19 Ocak 2025 - 19 Receb 1446 Pazar

ANA SAYFA | SURELER  | AYET KARŞILAŞTIRMA |KUR'AN'DA ARA! |FİHRİST | DOWNLOAD | MOBİL
Kullanıcı : Şifre :   Şifremi Unuttum    KAYDOL
Mâide Suresi 42. Ayet

Ayeti Dinle



Meal Ekle/Çıkar

Hepsini Göster/Gizle


Tercihinizin bir sonraki oturumda hatırlanması için giriş yapmalısınız.

Arapça Metin
Türkçe Transcript
Abdulbaki Gölpınarlı Meali
Abdullah-Ahmet Akgül Meali
Abdullah Parlıyan Meali
Ahmet Tekin Meali
Ahmet Varol Meali
Ali Bulaç Meali
Ali Fikri Yavuz Meali
Bahaeddin Sağlam Meali
Bayraktar Bayraklı Meali
Besim Atalay Meali (1965)
Cemal Külünkoğlu Meali
Cemil Said (1924)
Diyanet İşleri Meali (Eski)
Diyanet İşleri Meali (Yeni)
Kur'an Yolu (Diyanet İşleri)
Diyanet Vakfı Meali
Edip Yüksel Meali
Elmalılı Hamdi Yazır Meali
Elmalılı Meali (Orijinal)
Emrah Demiryent Meali
Erhan Aktaş Meali
Hasan Basri Çantay Meali
Hayrat Neşriyat Meali
İhsan Aktaş Meali
İlyas Yorulmaz Meali
İsmayıl Hakkı Baltacıoğlu
İsmail Hakkı İzmirli
İsmail Yakıt
Kadri Çelik Meali
Mahmut Kısa Meali
Mahmut Özdemir Meali
Mehmet Çakır Meali
Mehmet Çoban Meali
Mehmet Okuyan Meali
Mehmet Türk Meali
Muhammed Esed Meali
Mustafa Çavdar Meali
Mustafa İslamoğlu Meali
Orhan Kuntman Meali
Osman Fırat Meali
Ömer Nasuhi Bilmen Meali
Suat Yıldırım Meali
Süleyman Ateş Meali
Süleyman Tevfik (1927)
Süleymaniye Vakfı Meali
Şaban Piriş Meali
Ümit Şimşek Meali
Yaşar Nuri Öztürk Meali
Eski Anadolu Türkçesi
Satıraltı Meal (1534)
Bunyadov-Memmedeliyev
M. Pickthall (English)
Yusuf Ali (English)
Tercihinizin hatırlanması için
giriş yapmalısınız.

Meallerdeki sıralama bir tercih sıralaması değil alfabetik sıralamadır. Ziyaretçilerimiz takip etmek istedikleri mealleri sol sütundan seçerek ilerleyebilirler. Tercihlerinin hatırlanması için "Tercihimi Hatırla" tıklanmalıdır.
 
 

Semmâ’ûne lilkeżibi ekkâlûne lissuht(i)(c) fe-in câûke fahkum beynehum ev a’rid ‘anhum(s) ve-in tu’rid ‘anhum felen yadurrûke şey-(en)(s) ve-in hakemte fahkum beynehum bilkist(i)(c) inna(A)llâhe yuhibbu-lmuksitîn(e)

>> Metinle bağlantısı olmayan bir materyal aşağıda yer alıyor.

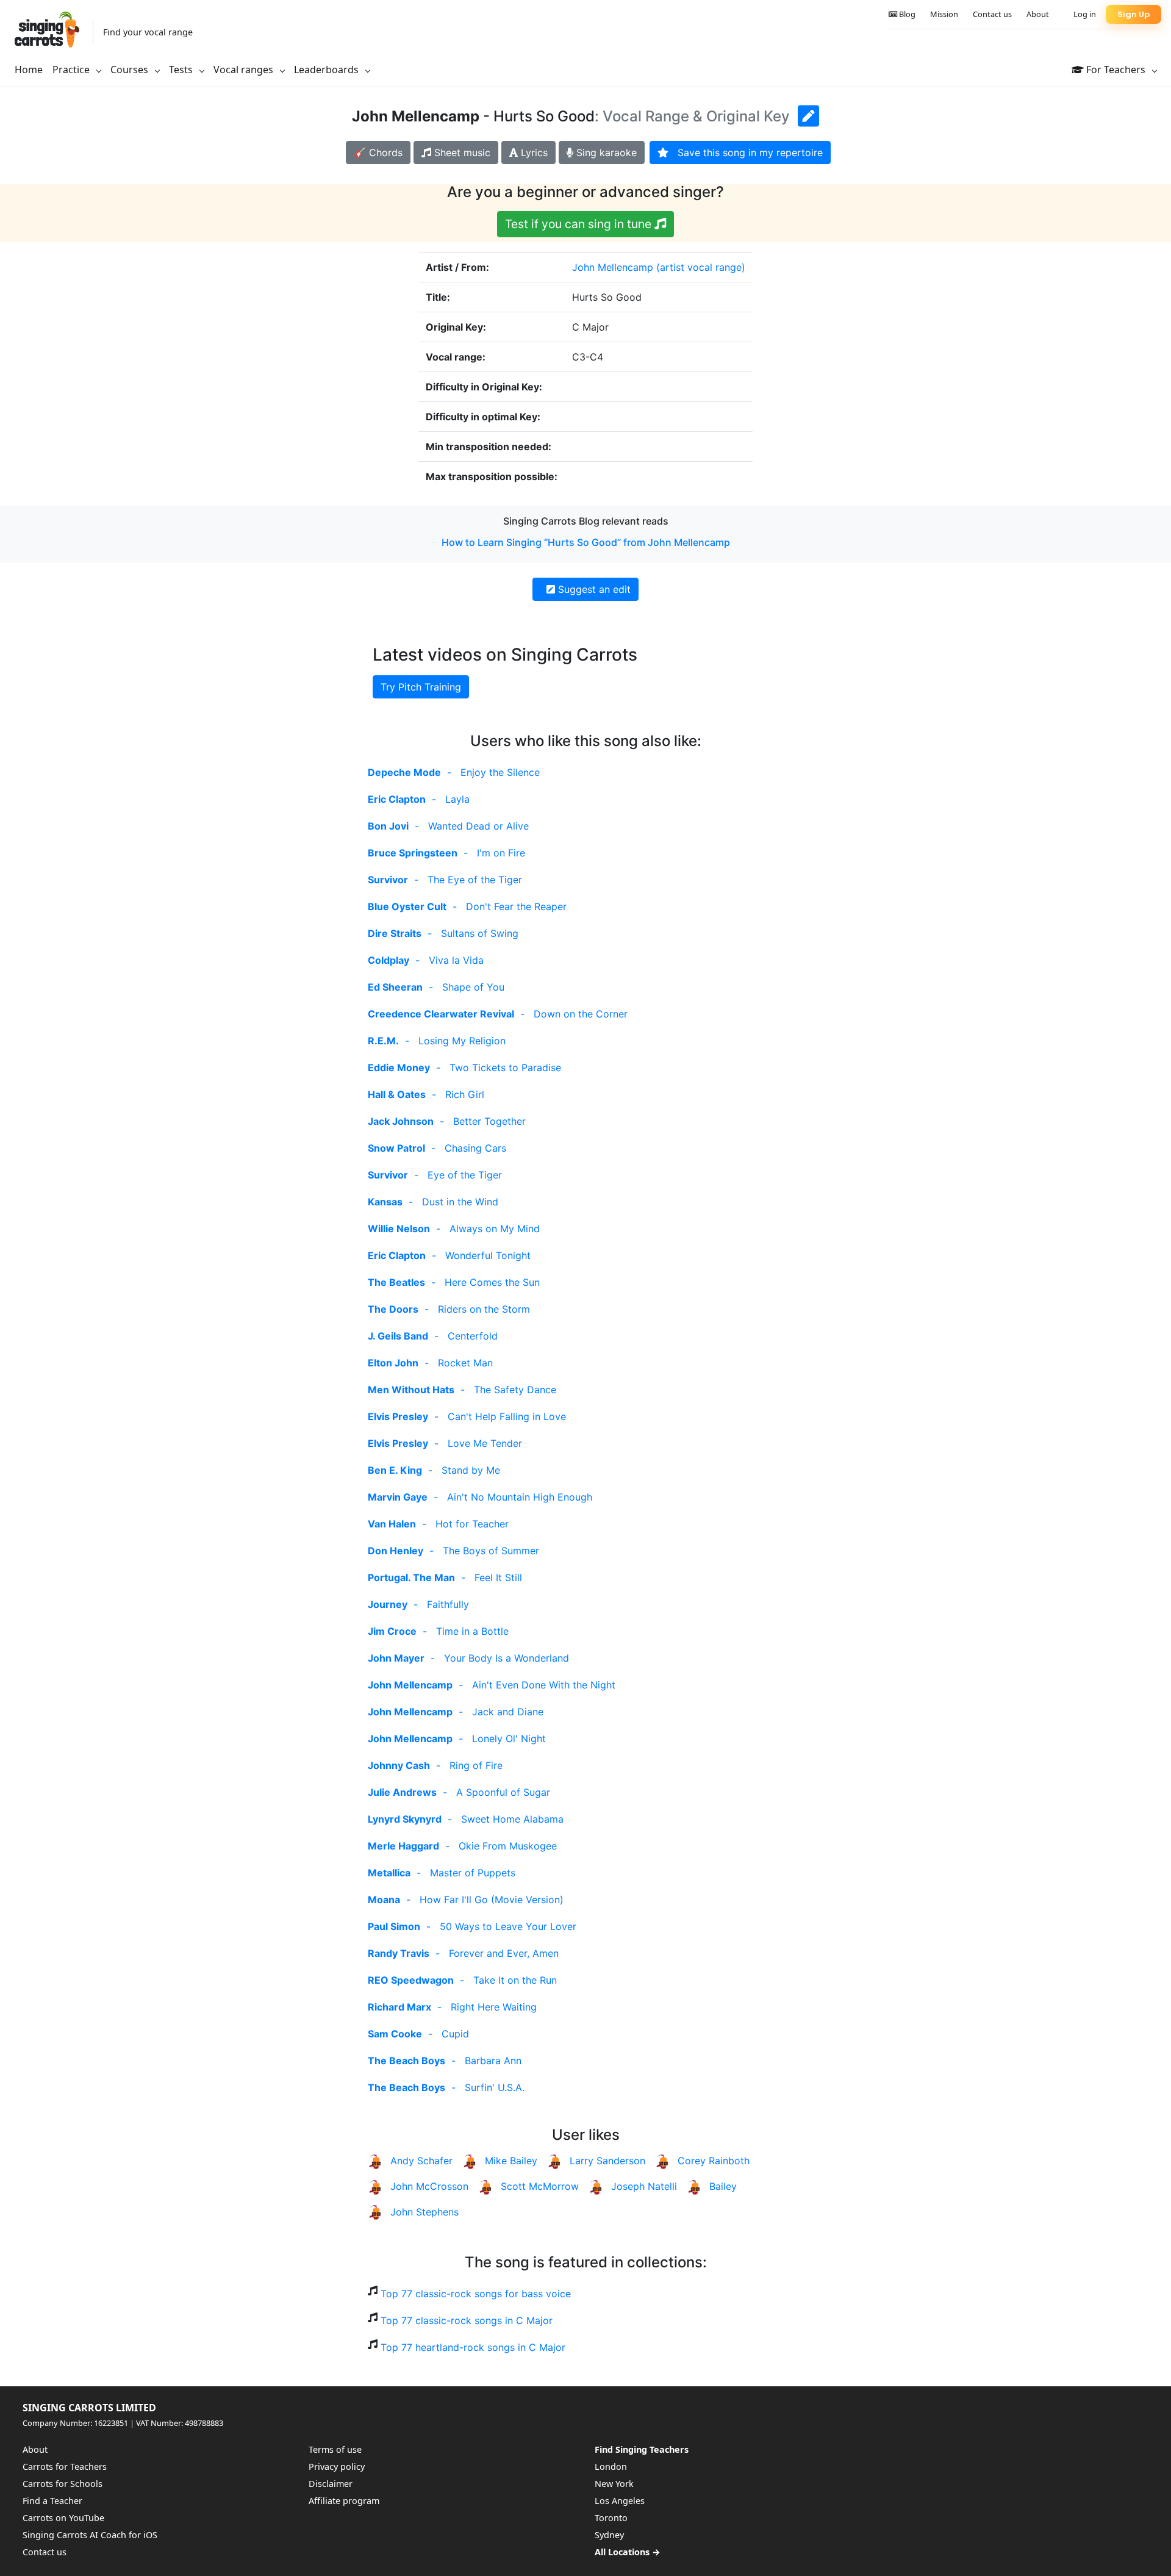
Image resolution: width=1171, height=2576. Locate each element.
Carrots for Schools (62, 2483)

Onlar, yalan söylemek için boyuna dinlerler, haramı ve rüşveti de boyuna yerler. Sana gelirlerse aralarında hüküm ver, yahut da yüz çevir onlardan. Yüz çevirirsen, kesin olarak sana hiçbir zarar veremez onlar ve eğer hüküm verirsen, aralarında, adaletle hüküm ver, şüphe yok ki Allah, adalet sahiplerini sever.

O (Yahudi inkârcılar ve Müslüman geçinen münafıklar ki;) yalana (ve din adına uydurma safsatalara) çokça ve sıkça kulak verenler ve (nasıl kazanıldığına bakmayıp) haramı ve haksız kazancı doyumsuzca yiyenlerdir. Şayet (bunlar hakemlik yapman için) Sana gelirlerse (ister) aralarında (adaletle ve kendi kitaplarına göre) hükmet veya onlardan yüz çevir (Sen bilirsin). Eğer onlardan yüz çevirip (ilgilenmezsen) kesinlikle ve hiçbir şekilde Sana zarar veremeyeceklerdir. Aralarında hükmedecek olursan da adaletle karar vermelisin. Şüphesiz Allah adil (dengeli ve gerekli şekilde) hüküm verenleri sever (hayra ve huzura eriştirir).

Onlar her türlü yalanı, can kulağıyla dinleyenler ve kötü olan herşeyi de, aç gözlülükle yutanlardır. Öyleyse bir karar vermen için sana gelirlerse, ister onlar arasında karar verirsin, ister kendilerinden yüz çevirirsin. Eğer onları kendi hallerine bırakırsan, sana hiçbir şekilde zarar veremezler. Ama onlar hakkında bir karar vereceksen, adaletle karar ver. Allah adil davrananları sever.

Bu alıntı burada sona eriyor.